* _Compiti da svolgere_
**1)** Rispondi a queste domande sul testo dedicato a Marino Piazzolla, una per riga:
(a) In quale anno Piazzolla si trasferì in Francia?
(b) Con quale soprannome fu chiamato?
(c) Quali case editrici vengono nominate come major della cultura?
**2)** Come si traduce in inglese questa frase del testo dedicato a Marino Piazzolla: "Ben presto il grande scrittore André Gide accoglie nella rivista Arts et Idées suoi testi di critica."?

* _Testo di partenza_
● ● ● ● ●

Marino Piazzolla, nasce a San Ferdinando di Puglia il 16 aprile 1910. La sua infanzia viene segnata dalla prematura morte dei genitori e dal trasferimento nel 1931 in Francia. Nel 1938 consegue il diploma di Studi Superiori di Filosofia discutendo una tesi su Le poetiche da Aristotele all’abate Brémond e pubblica in francese le due raccolte di versi Horizons Perdus e Caravanes. Ben presto il grande scrittore André Gide accoglie nella rivista Arts et Idées suoi testi di critica.

Quella di Piazzolla è un’opera che andrebbe riscoperta, quantomeno per riscattare le ingiustizie che il poeta pugliese dovette subire nel corso della sua carriera; ingiustizie che inficiarono fortemente sul successo dei lavori di Piazzolla, che mai riuscirono ad approdare – per ragioni niente affatto legate alla qualità – presso case editrici di rilievo nazionale, sebbene accolte favorevolmente da una lunga schiera di critici su giornali illustri (Secolo d’Italia, Osservatore Romano, Giornale d’Italia).

Soprannominato il “toro funebre”, per la personalità eclettica e sanguigna, la sua figura richiama quella dei bohèmien, visti peraltro i trascorsi parigini accanto ad artisti e letterati del calibro di Gide, Claudel e Apollinaire. Marino Piazzolla è stato un artista a tutto tondo: di lui si ricordano, anzi, si dovrebbero ricordare, gli scritti letterari, di critica e di arte, le opere plastiche, i dipinti, le raccolte liriche e le prose. Fu intellettualmente anarchico e politicamente conservatore, attraversò il Ventennio senza compromissioni né rivolte, si rivelò anticomunista durante il dominio culturale del Partito Comunista; rispetto alla cui politica si mostrava contrario, se non altro per il populismo che, a suo dire, echeggiava dietro le direttive di Togliatti.

Non scese mai a patti con “i poteri forti” della cultura del dopoguerra e degli anni a venire, mostrandosi costantemente critico nei confronti di riconoscimenti, attestazioni e premi letterari; sui quali espresse, peraltro, giudizi forti, considerandoli il frutto marcio di una cultura morente e mettendone in discussione l’imparzialità delle giurie, dietro cui solitamente si celava lo zampino dei grandi marchi editoriali: in effetti i vincitori erano portati in palmo di mano dalle major della cultura del tempo…e di oggi (Einaudi, Feltrinelli, Mondadori ecc.).

● ● ● ● ●

* _Dati forniti_
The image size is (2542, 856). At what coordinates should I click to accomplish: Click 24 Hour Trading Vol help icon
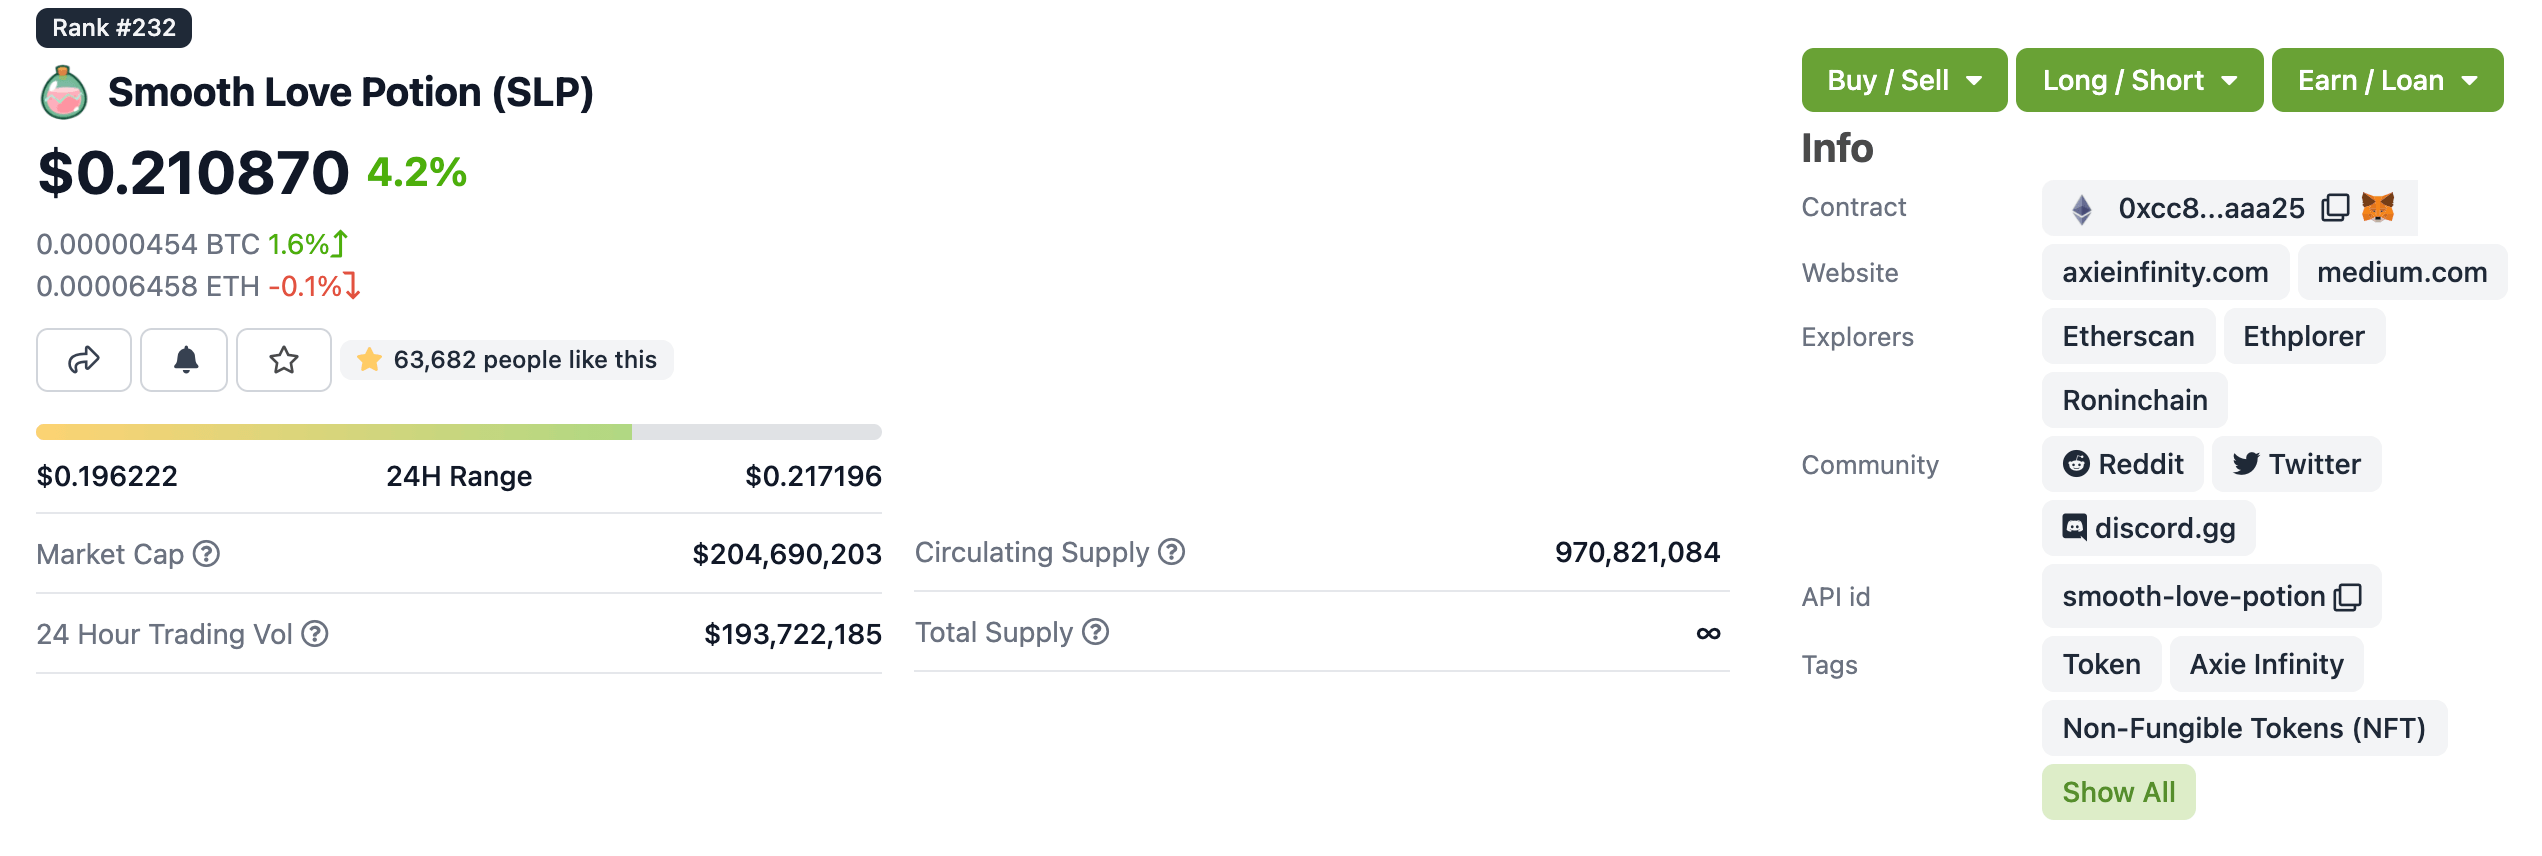coord(315,634)
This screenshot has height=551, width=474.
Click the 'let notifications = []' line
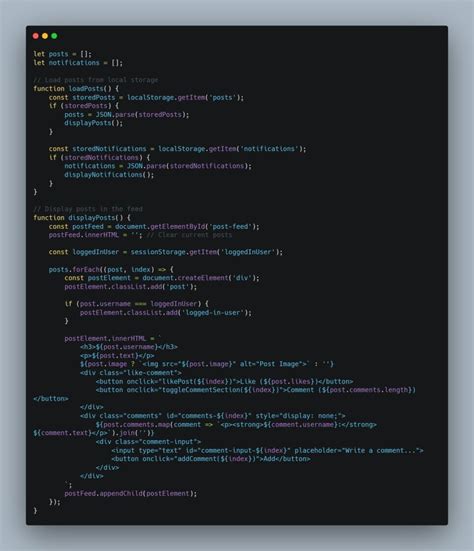click(78, 63)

● ● ● ● ●

* _Soluzioni degli esercizi_
**1)**
(a) Nel 1931.
(b) Il "toro funebre".
(c) Einaudi, Feltrinelli, Mondadori.

**2)** Soon the great writer André Gide accepted some of his critical writings in the journal Arts et Idées.